◆ Brief A
Reproduce a section of the Strawberry Lane passage verbatim, starting with "Strawberry Lane is" and going on through "online on YouTube.".
◆ Brief B
Using the Strawberry Lane passage, answer these:
(i) Who directed the series?
(ii) How many episodes did it run in total?
(iii) What is the name of the reformation center for girls?

◆ Document excerpt
◇ ◇ ◇ ◇ ◇ ◇ ◇

Strawberry Lane is a Philippine television drama series broadcast by GMA Network. Directed by Don Michael Perez, it stars Bea Binene, Joyce Ching, Kim Rodriguez and Jhoana Marie Tan. It premiered on September 15, 2014 on the network's Telebabad line up replacing Niño. The series concluded on January 2, 2015 with a total of 80 episodes. It was replaced by Once Upon a Kiss in its timeslot.

The series is streaming online on YouTube.

Premise
The story focuses on the lives of Clarissa, Jack, Dorina and Lupe who are in Bagong Bahay Pangarap, a reformation center for girls. Despite having different personalities, they share the same hope of fulfilling their dreams.

◇ ◇ ◇ ◇ ◇ ◇ ◇

◆ Exercise data
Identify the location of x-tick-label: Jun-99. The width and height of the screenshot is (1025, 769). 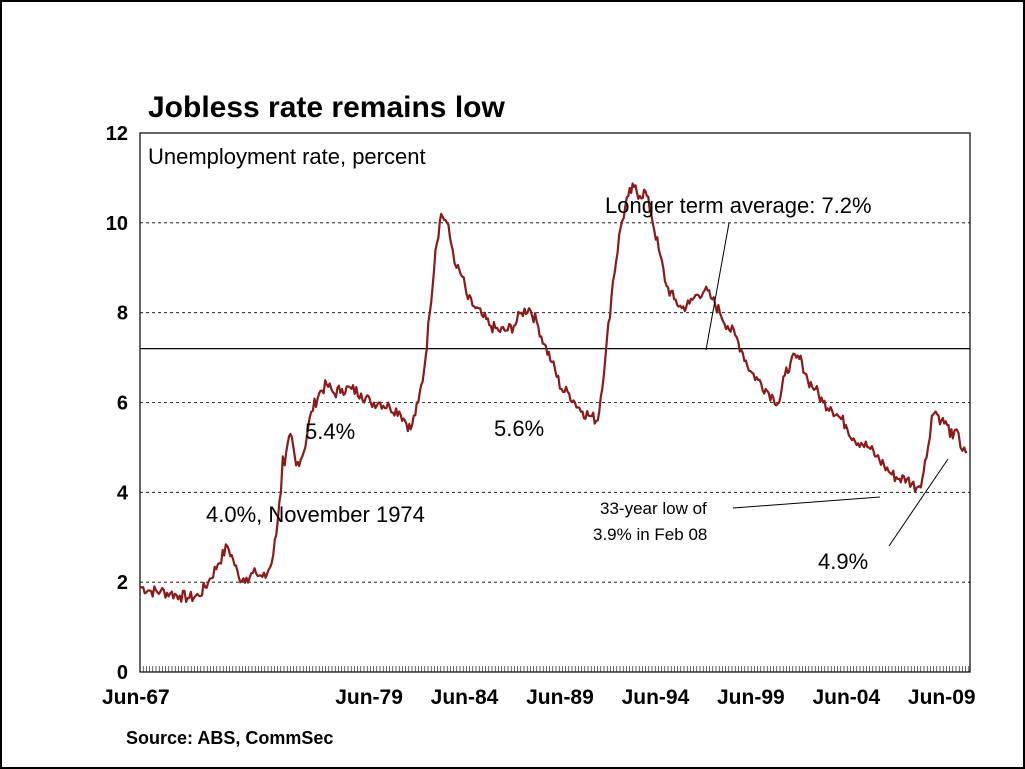
(751, 698).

◇ ◇ ◇ ◇ ◇ ◇ ◇

◆ Solution A
Strawberry Lane is a Philippine television drama series broadcast by GMA Network. Directed by Don Michael Perez, it stars Bea Binene, Joyce Ching, Kim Rodriguez and Jhoana Marie Tan. It premiered on September 15, 2014 on the network's Telebabad line up replacing Niño. The series concluded on January 2, 2015 with a total of 80 episodes. It was replaced by Once Upon a Kiss in its timeslot.

The series is streaming online on YouTube.

◆ Solution B
(i) Don Michael Perez
(ii) 80
(iii) Bagong Bahay Pangarap